Mr Manning was, at the time, responding to questions about yet another kidnapping, the fourth episode so far this week. Around 9.30 am, a young woman, daughter of the wealthy Aching family of Longdenville, was abducted on her way to work; a 500-metre walk from her home.
While trumpeting confidence in the police to handle such matters, his inference was clear: Ransom demands dropping from $800,000 to $100,000 within two hours of the original request in the de Boehmler example and kidnap victims escaping from bungling captors does paint a slightly different picture.
De Boehmler was snatched from his Hibiscus Drive home late yesterday evening. The kidnappers came unmasked, following him home after work and effecting the snatch as he attempted to open his gate, doing it all in full view of his wife. Just six hours later, he escaped from a shack in Arouca, when the bad-guys simply fell asleep.
On Monday, the son of Arima businessman Balliram Maharaj escaped from his keepers when both left him to his own devices while they went out to purchase marijuana. He was being held at Sea Lots in Port of Spain.
In the history of kidnapping there has not been so much bungling in any one year, far more within a 72-hour space, which does lead one to believe professional abductors are not at work here. In any event, not even the Cosa Nostra lays on such crimes with this kind of frequency.
Clearly, if a political party aspiring to power at the October 7 general election wished to embarrass the ruling regime, any escalation in crime would effect that condition and do it well.
Manning said as head of the National Security Council he felt "constrained to not answer the question from the reporter," but his illation was already indelibly established.

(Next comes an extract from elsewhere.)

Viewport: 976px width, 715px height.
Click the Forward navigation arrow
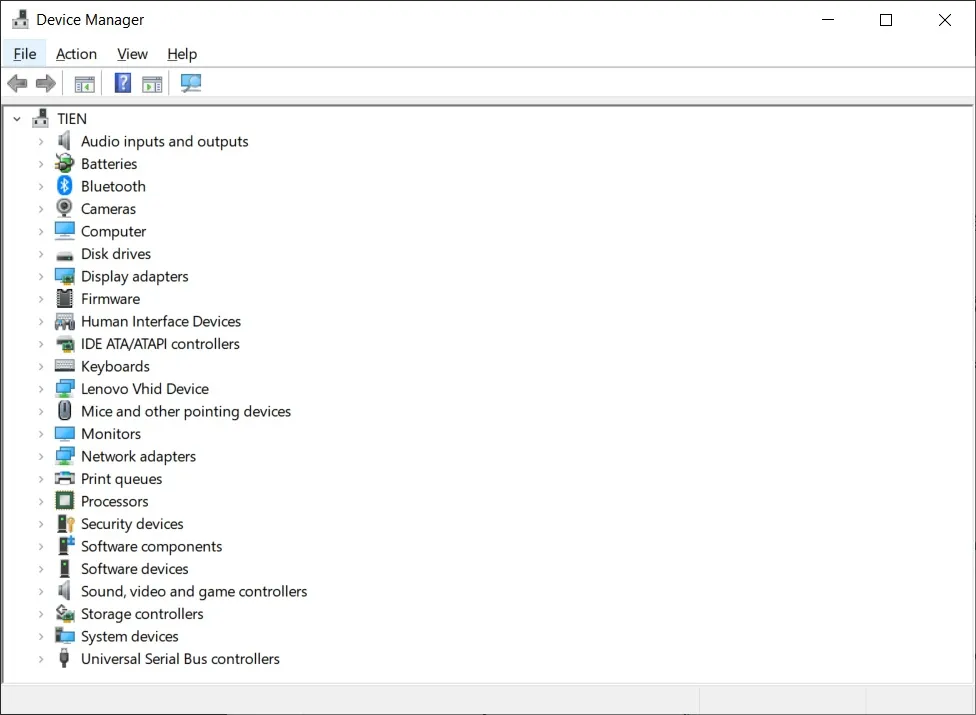45,83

Mark you, it is not unreasonable to suppose that, having discovered kidnapping as a viable and cost-effective method of gaining sudden wealth, career criminals moved on up from common thievery to this get-rich-quick scheme.
However, the very idea of falling asleep while guarding a victim or going out to purchase ganja (which induces sleep) during a tour of sentry duty, renders this fresh crime wave almost comical were it not so distressing for the victims.

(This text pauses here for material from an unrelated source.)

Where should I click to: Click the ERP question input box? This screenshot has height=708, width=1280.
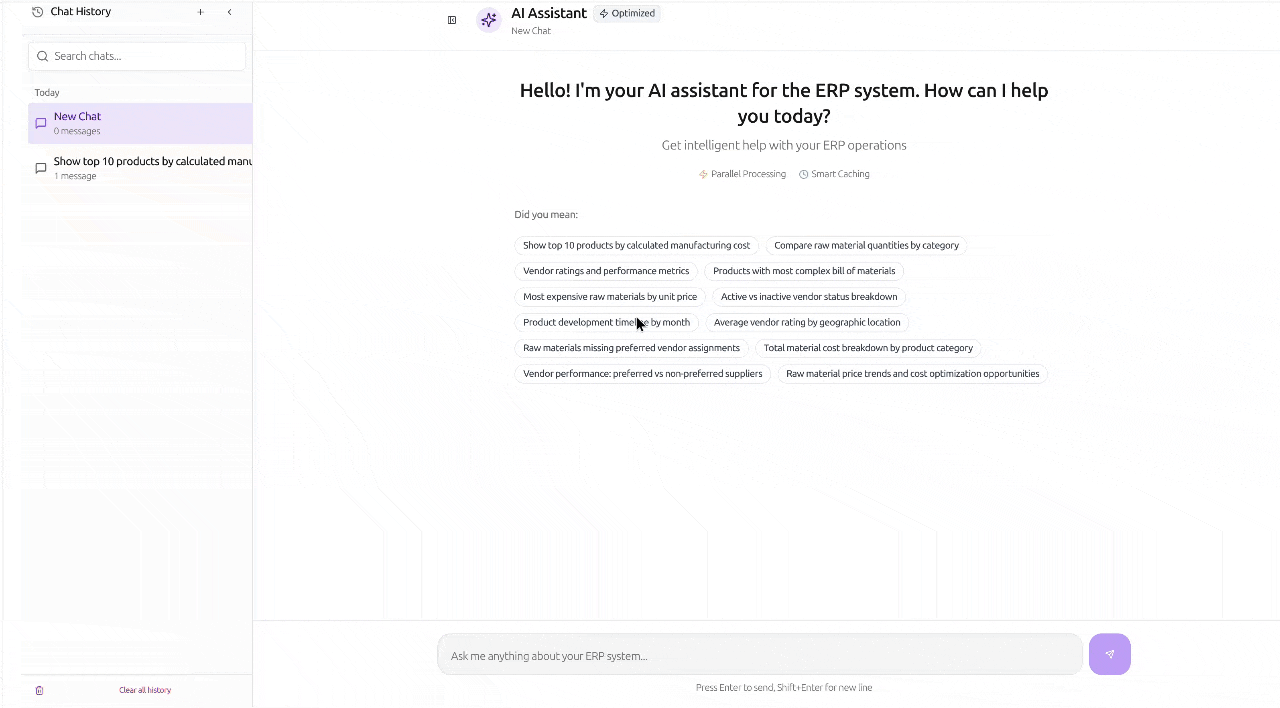(x=758, y=655)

We should also recognise the Police Commissioner's statement (as quoted in today's newspapers) that at least one-third of all kidnappings were triggered by illegal drug deals going sour.
But if, as Mr Manning and quite a few other people suppose, this recent spate of kidnappings veers too far away from what is normal in such events and worse, if the wave is being perpetrated by political interests; then we're in far worse trouble than we first thought.